In 2018, the hotel giant disclosed one of the largest data breach in history, which compromised the information of 500 million guests who had made a reservation at its Starwood hotel fleets.
This time, the company reported that it again fell for another hacking campaign.
The data that has been stolen by the hackers wasn't as devastating as the 2018 hack, given that Marriott has managed to not put passport numbers inside the same database. What's more the number of affected guests isn't as many as before.
But still, it affected as many as 5.2 million people.
According to details provided by Marriott, the intrusion dates back to mid-January, when someone purposefully used the credentials of two franchise property employees to access an "unexpected amount of guest information."
Those data included contact details like names, email, home addresses, and phone numbers, as well as gender, birthday, frequent flier numbers, loyalty account information, and hotel preferences, like whether guests prefer to have a room near of far from the elevator.
When Marriott realized about this breach by the end of February, the hotel chain disabled the compromised employees' credentials, started an investigation, and sent out emails to affected guests.
While Marriott bears ultimate responsibility, it's worth noting that both of its hacks were arguably indirect attacks. The 2018 breach was specifically against the reservation database of Starwood, which Marriott acquired in 2016. And this 2020 hack began with a franchisee.
While the investigation is ongoing, the hotel chain stressed out that it had not reason to believe account passwords for Marriott’s Bonvoy rewards program or financial information such as credit card numbers, passport information or driver’s licenses were accessed, Marriott said in a notice of the breach.

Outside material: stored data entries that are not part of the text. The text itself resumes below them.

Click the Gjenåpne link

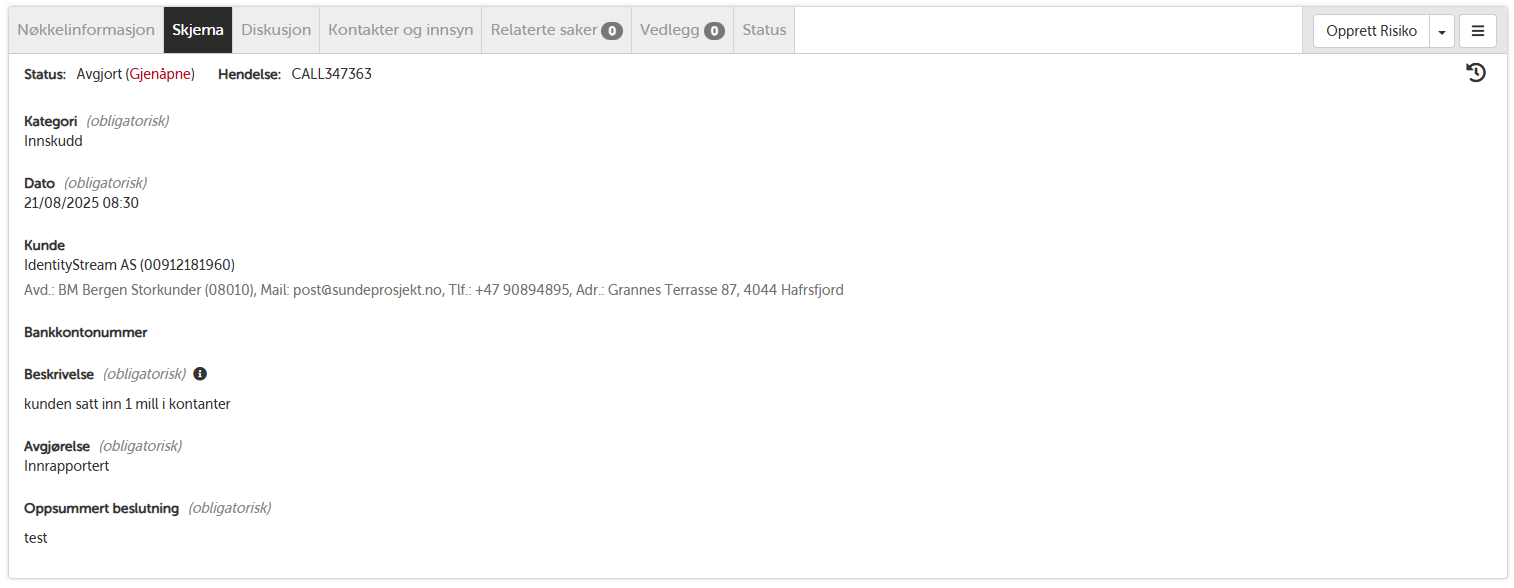tap(160, 74)
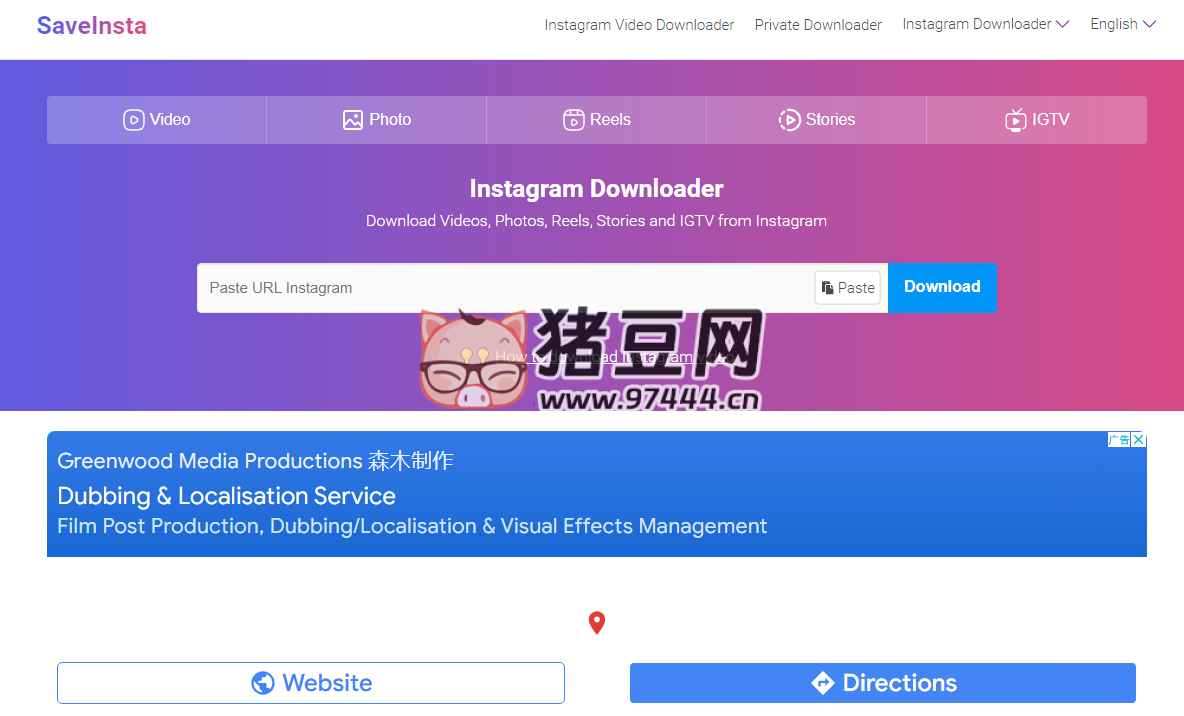Click the Stories spiral icon
This screenshot has width=1184, height=716.
click(x=789, y=119)
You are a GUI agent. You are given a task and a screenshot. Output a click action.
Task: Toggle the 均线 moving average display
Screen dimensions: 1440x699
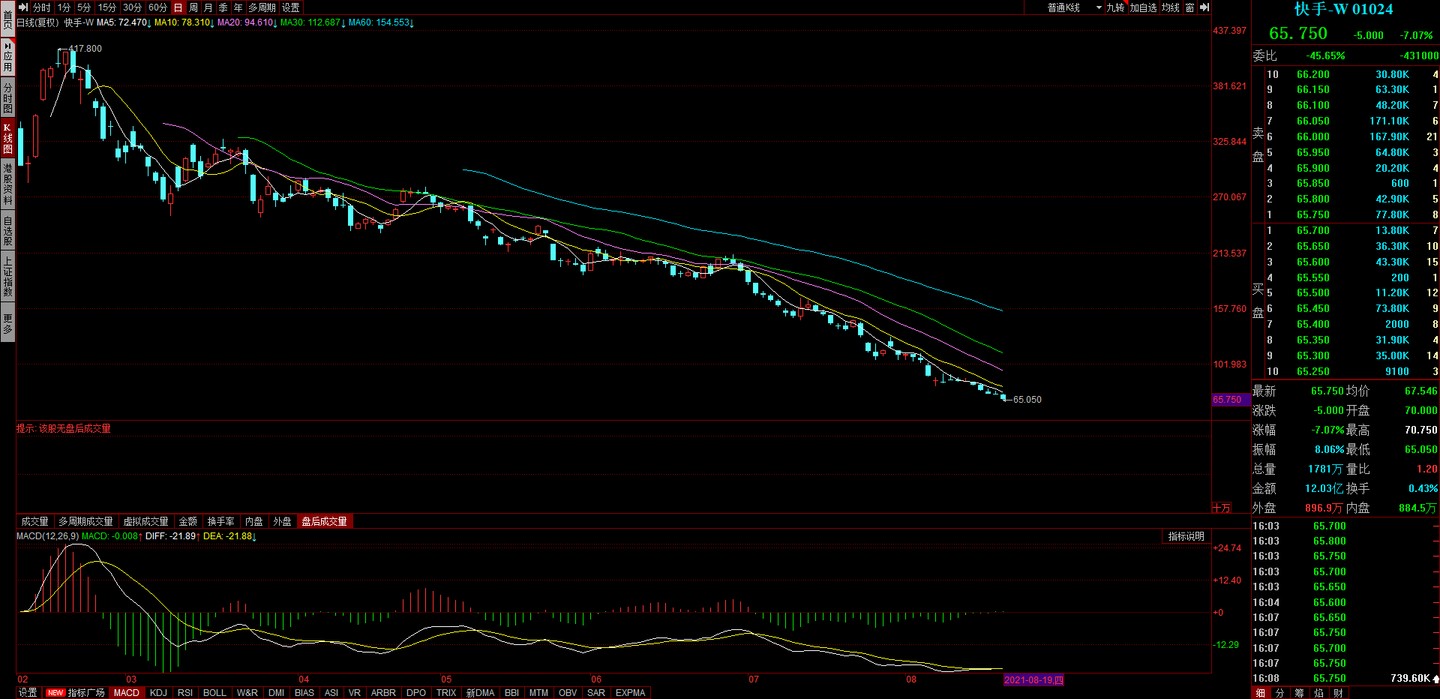tap(1170, 7)
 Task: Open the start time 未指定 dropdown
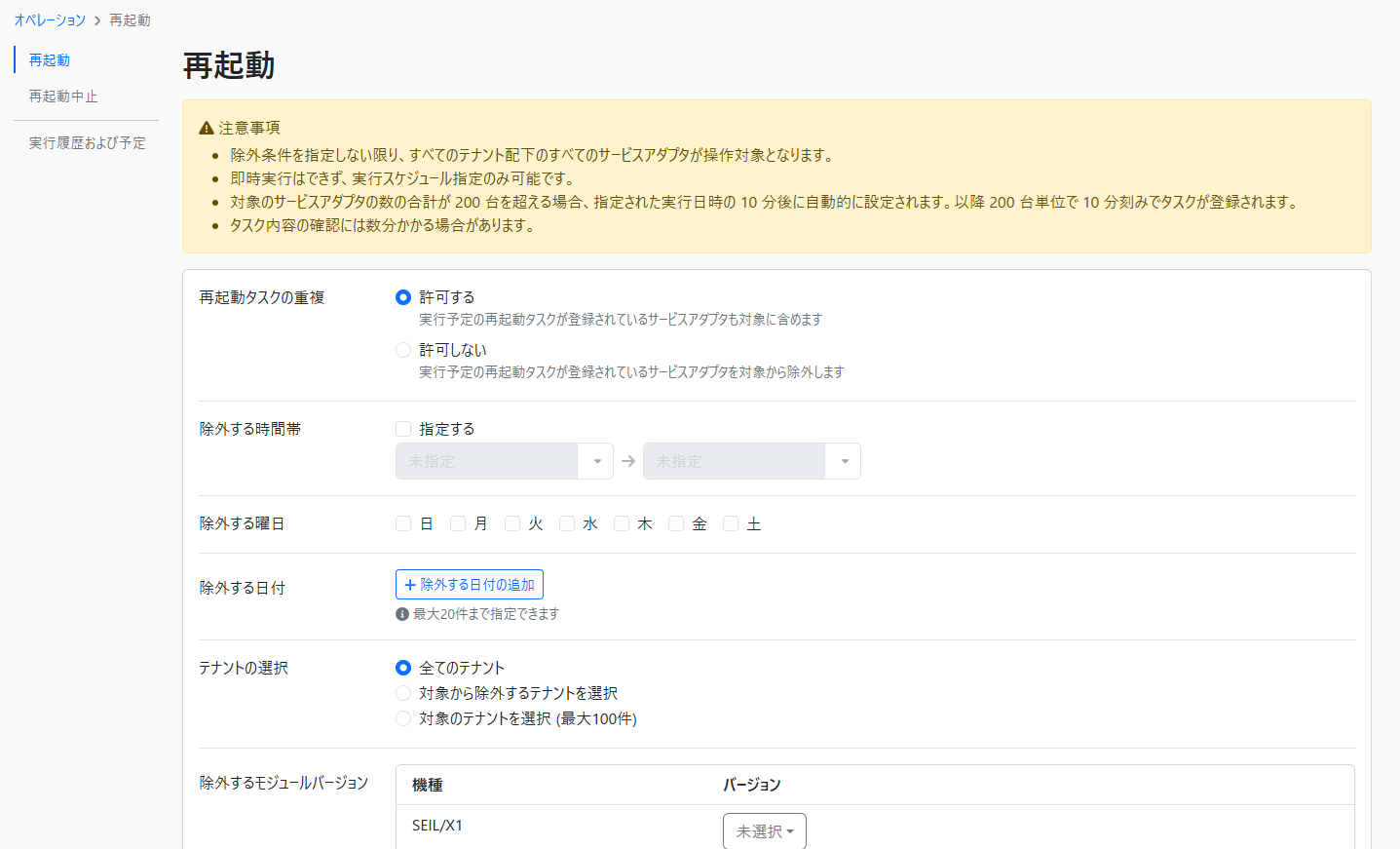click(x=504, y=461)
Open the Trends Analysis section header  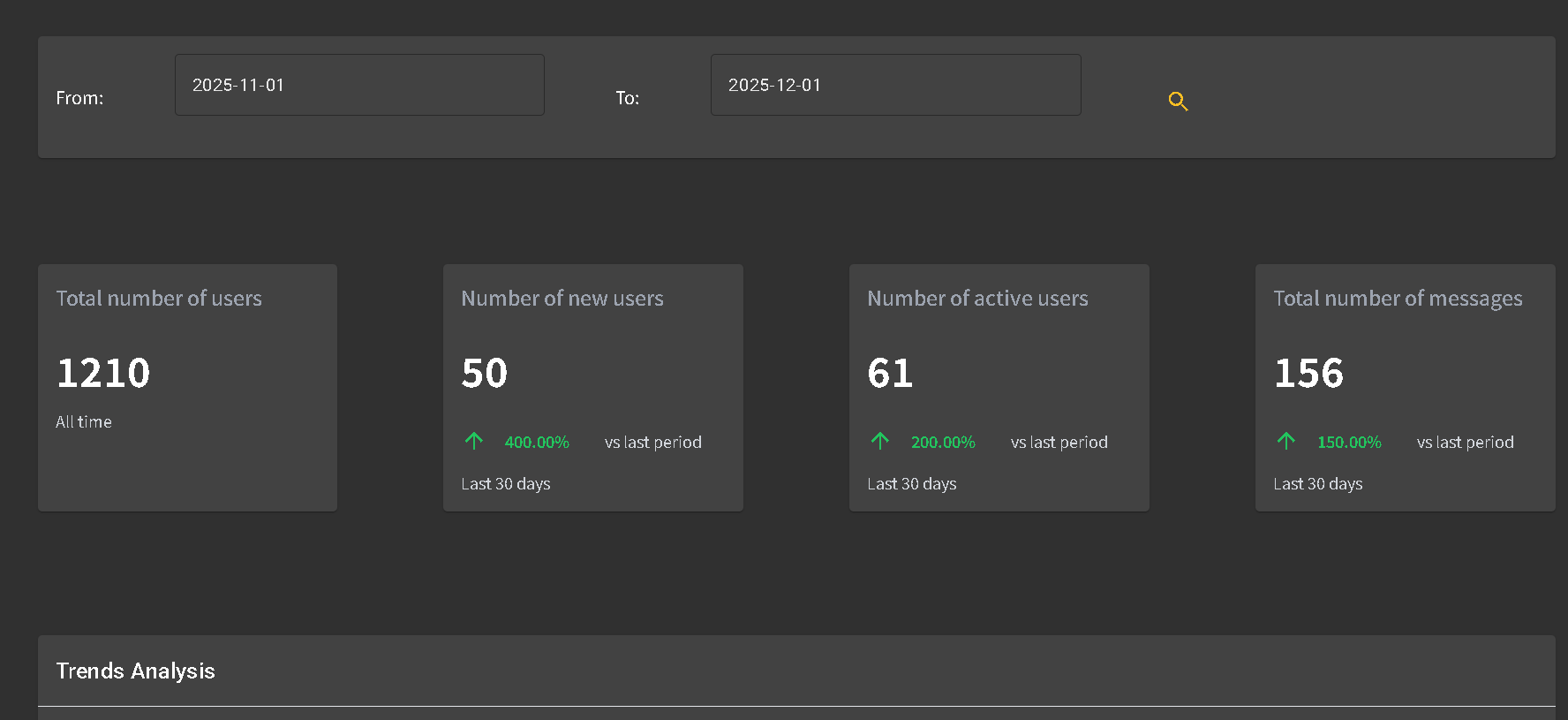136,671
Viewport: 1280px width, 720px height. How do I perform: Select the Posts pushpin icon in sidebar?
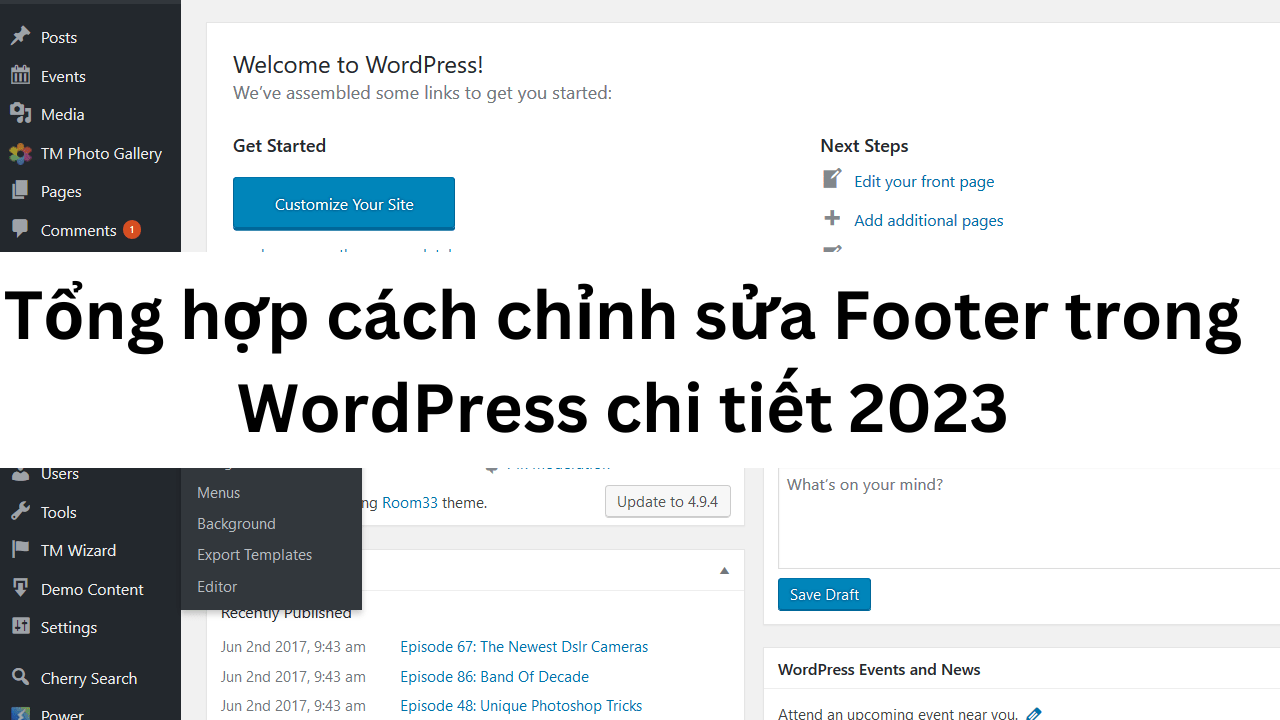click(x=21, y=36)
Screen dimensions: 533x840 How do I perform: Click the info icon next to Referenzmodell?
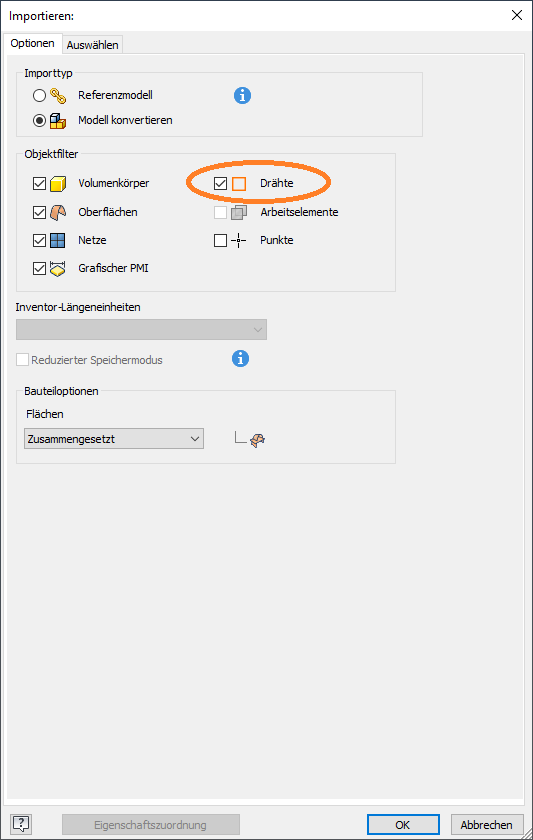(x=242, y=96)
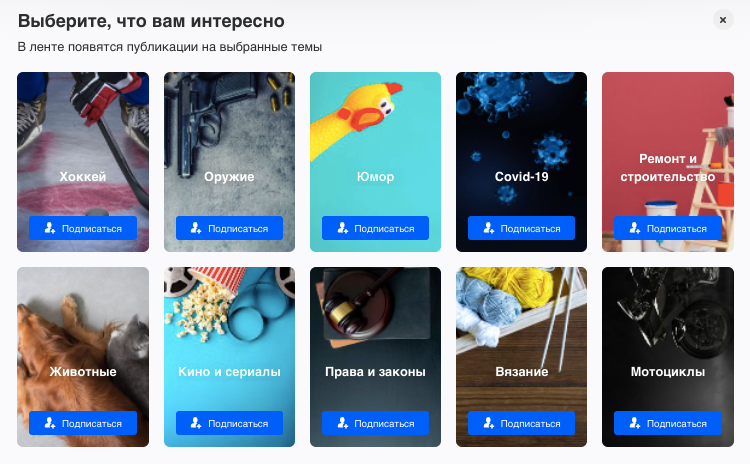750x464 pixels.
Task: Click the add-user icon on Животные button
Action: 50,423
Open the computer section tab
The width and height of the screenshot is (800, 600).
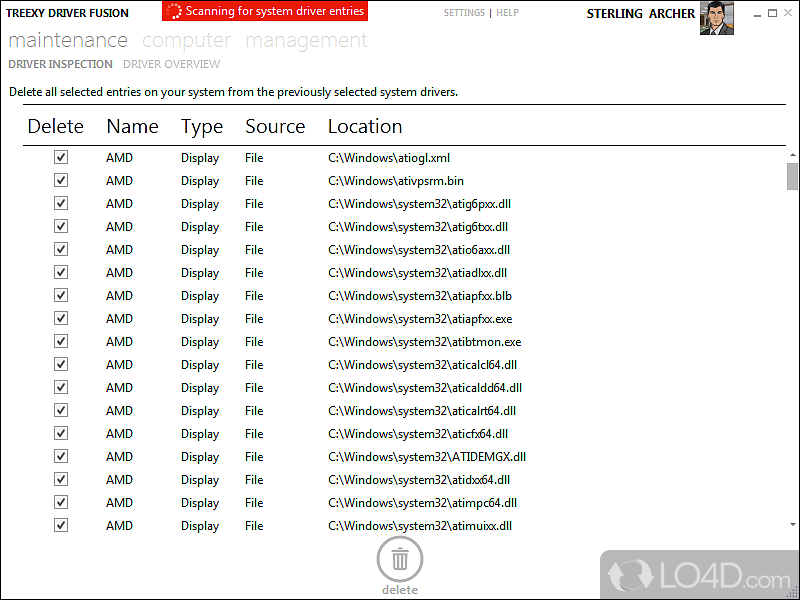186,41
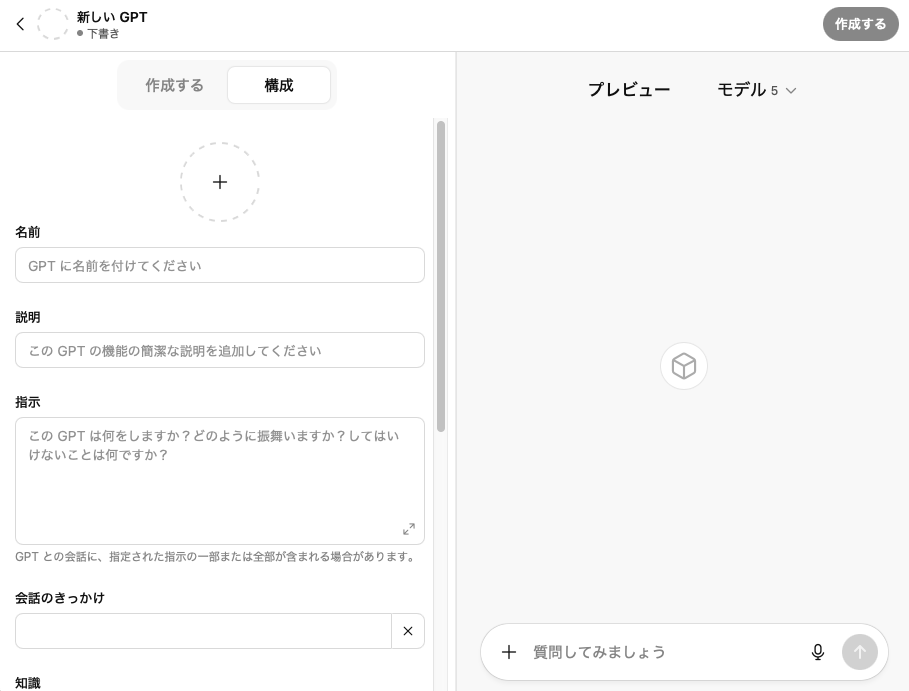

But to prevent worse case scenario, Marriott said that it has reset all Bonvoy members who could have been affected.
What this means, the next time the members log in, they’ll need to change their password and will be prompted to enable multi-factor authentication.
The company took steps to help its guests with the situation, by also offering personal monitoring service free of charge for a year, although the service is not available for all countries. The authorities were notified as well.
While this 2020 Marriott hack wasn't as severe as its 2018 case, the information stolen by hackers could allow them to create individualized phishing schemes or threats. And not to mention that it took Marriott over a month to notify people that their information had been compromised, giving scammers and hackers a significant head start.
As for Marriott, having experienced two consecutive hacks in only 18 months, could have effect to its brand.